Changes since rfc v2:
- Better description of in the commit logs
- Leave port in promiscuous mode if IFF_UNICAST_FLT is disabled on the
device.
- Fix issue with flag masking
- Rework patch ordering a bit.
Changes since rfc v1:
- Removed private list. We now traverse the fdb hashtable itself
to write necessary addresses to the ports (Stephen's concern)
- Add learning flag to the mask for flags that decides if the port
is 'auto' or not (suggest by MST and Jamal).
- Simplified tracking of such ports at the cost of a loop over all
ports (suggested by MST)
I've played with quite a large number of ports and the current approach
seems to work fairly well.
====================
Signed-off-by: David S. Miller <davem@davemloft.net>
There exist configurations where the administrator or another management
entity has the foreknowledge of all the mac addresses of end systems
that are being bridged together.
In these environments, the administrator can statically configure known
addresses in the bridge FDB and disable flooding and learning on ports.
This makes it possible to turn off promiscuous mode on the interfaces
connected to the bridge.
Here is why disabling flooding and learning allows us to control
promiscuity:
Consider port X. All traffic coming into this port from outside the
bridge (ingress) will be either forwarded through other ports of the
bridge (egress) or dropped. Forwarding (egress) is defined by FDB
entries and by flooding in the event that no FDB entry exists.
In the event that flooding is disabled, only FDB entries define
the egress. Once learning is disabled, only static FDB entries
provided by a management entity define the egress. If we provide
information from these static FDBs to the ingress port X, then we'll
be able to accept all traffic that can be successfully forwarded and
drop all the other traffic sooner without spending CPU cycles to
process it.
Another way to define the above is as following equations:
ingress = egress + drop
expanding egress
ingress = static FDB + learned FDB + flooding + drop
disabling flooding and learning we a left with
ingress = static FDB + drop
By adding addresses from the static FDB entries to the MAC address
filter of an ingress port X, we fully define what the bridge can
process without dropping and can thus turn off promiscuous mode,
thus dropping packets sooner.
There have been suggestions that we may want to allow learning
and update the filters with learned addresses as well.
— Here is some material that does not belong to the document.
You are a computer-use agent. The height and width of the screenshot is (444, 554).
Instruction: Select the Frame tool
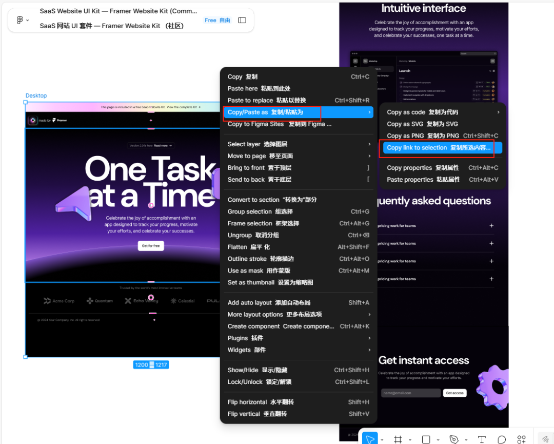coord(398,439)
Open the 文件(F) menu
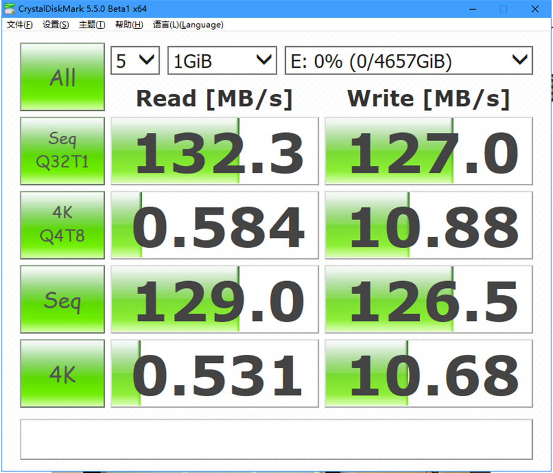The width and height of the screenshot is (553, 473). coord(20,25)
This
would require mac-level authentication similar to 802.1x to
prevent attacks against the hw filters as they are limited
resource.
Additionally, if the user places the bridge device in promiscuous mode,
all ports are placed in promiscuous mode regardless of the changes
to flooding and learning.
Since the above functionality depends on full static configuration,
we have also require that vlan filtering be enabled to take
advantage of this. The reason is that the bridge has to be
able to receive and process VLAN-tagged frames and the there
are only 2 ways to accomplish this right now: promiscuous mode
or vlan filtering.
Suggested-by: Michael S. Tsirkin <mst@redhat.com>
Acked-by: Michael S. Tsirkin <mst@redhat.com>
Signed-off-by: Vlad Yasevich <vyasevic@redhat.com>
Signed-off-by: David S. Miller <davem@davemloft.net>
When a static fdb entry is created, add the mac address
from this fdb entry to any ports that are currently running
in non-promiscuous mode. These ports need this data so that
they can receive traffic destined to these addresses.
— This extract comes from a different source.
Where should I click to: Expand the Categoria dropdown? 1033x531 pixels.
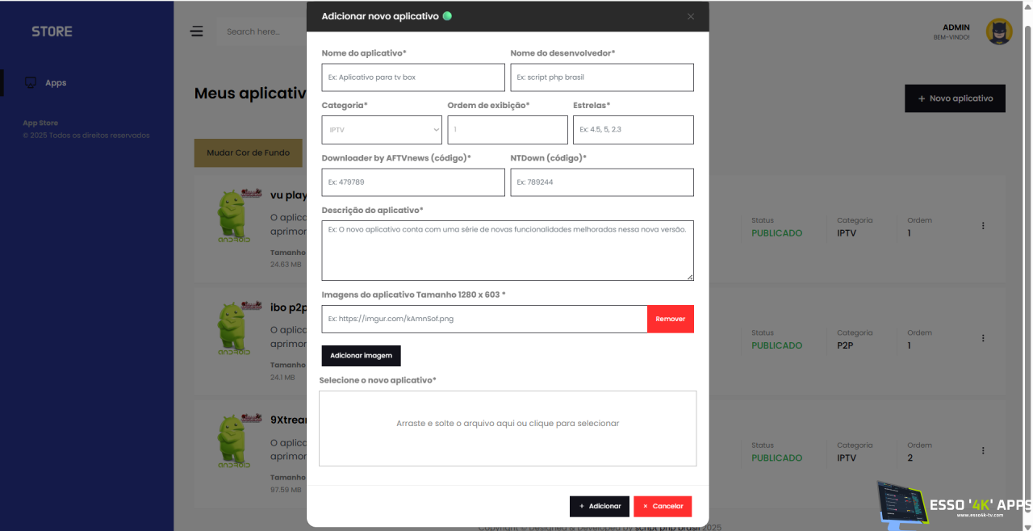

By default ports start in promiscuous mode, so this feature
is disabled.
Acked-by: Michael S. Tsirkin <mst@redhat.com>
Signed-off-by: Vlad Yasevich <vyasevic@redhat.com>
Signed-off-by: David S. Miller <davem@davemloft.net>
Introduce a BR_PROMISC per-port flag that will help us track if the
current port is supposed to be in promiscuous mode or not. For now,
always start in promiscuous mode.
Acked-by: Michael S. Tsirkin <mst@redhat.com>
Signed-off-by: Vlad Yasevich <vyasevic@redhat.com>
Signed-off-by: David S. Miller <davem@davemloft.net>
Add code that allows static fdb entires to be synced to the
hw list for a specified port. This will be used later to
program ports that can function in non-promiscuous mode.
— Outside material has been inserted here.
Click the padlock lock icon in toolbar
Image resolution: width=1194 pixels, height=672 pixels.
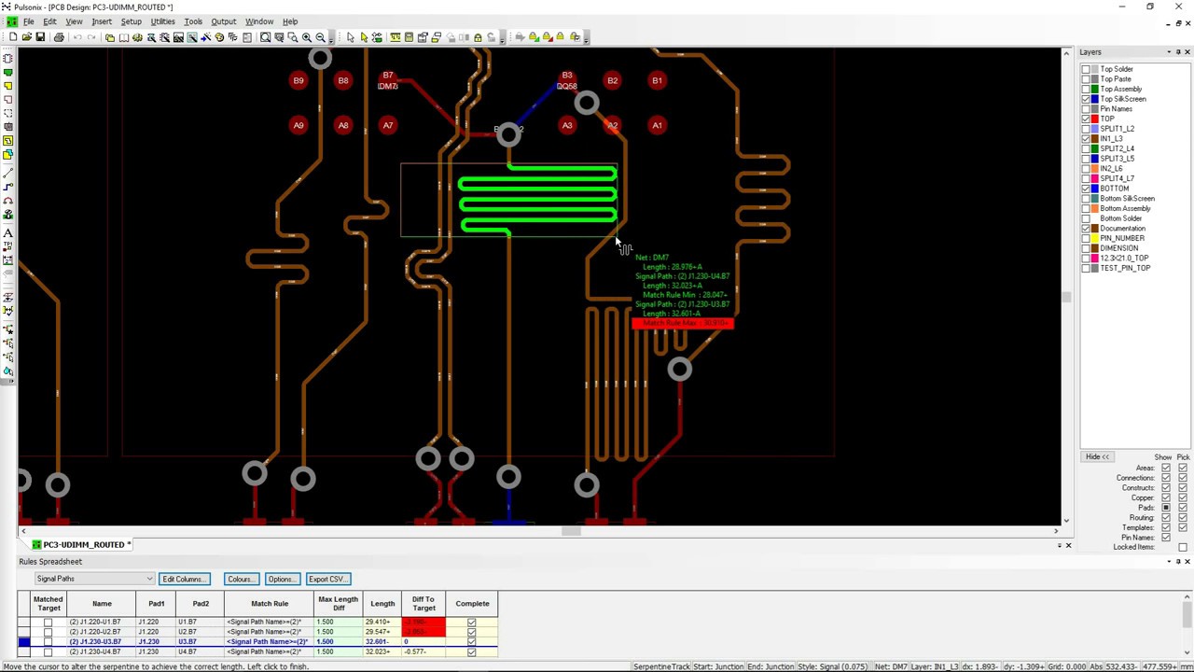(x=478, y=37)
Acked-by: Michael S. Tsirkin <mst@redhat.com>
Signed-off-by: Vlad Yasevich <vyasevic@redhat.com>
Signed-off-by: David S. Miller <davem@davemloft.net>
By default, ports on the bridge are capable of automatic
discovery of nodes located behind the port. This is accomplished
via flooding of unknown traffic (BR_FLOOD) and learning the
mac addresses from these packets (BR_LEARNING).
If the above functionality is disabled by turning off these
flags, the port requires static configuration in the form
of static FDB entries to function properly.
This patch adds functionality to keep track of all ports
capable of automatic discovery. This will later be used
to control promiscuity settings.
Acked-by: Michael S. Tsirkin <mst@redhat.com>
Signed-off-by: Vlad Yasevich <vyasevic@redhat.com>
Signed-off-by: David S. Miller <davem@davemloft.net>
Turn the flag change macro into a function to allow
easier updates and to reduce space.
Acked-by: Michael S. Tsirkin <mst@redhat.com>
Signed-off-by: Vlad Yasevich <vyasevic@redhat.com>
Signed-off-by: David S. Miller <davem@davemloft.net>
The pch_gbe driver is for a companion chip to the Intel Atom E600
series processors. These are 32-bit x86 processors so the driver is
only needed on X86_32.
Signed-off-by: Jean Delvare <jdelvare@suse.de>
Cc: Jiri Slaby <jslaby@suse.cz>
Cc: David S. Miller <davem@davemloft.net>
Signed-off-by: David S. Miller <davem@davemloft.net>
When using command "ip tunnel add" to add a tunnel, the tunnel will be added twice,
through ip_tunnel_create() and ip_tunnel_update().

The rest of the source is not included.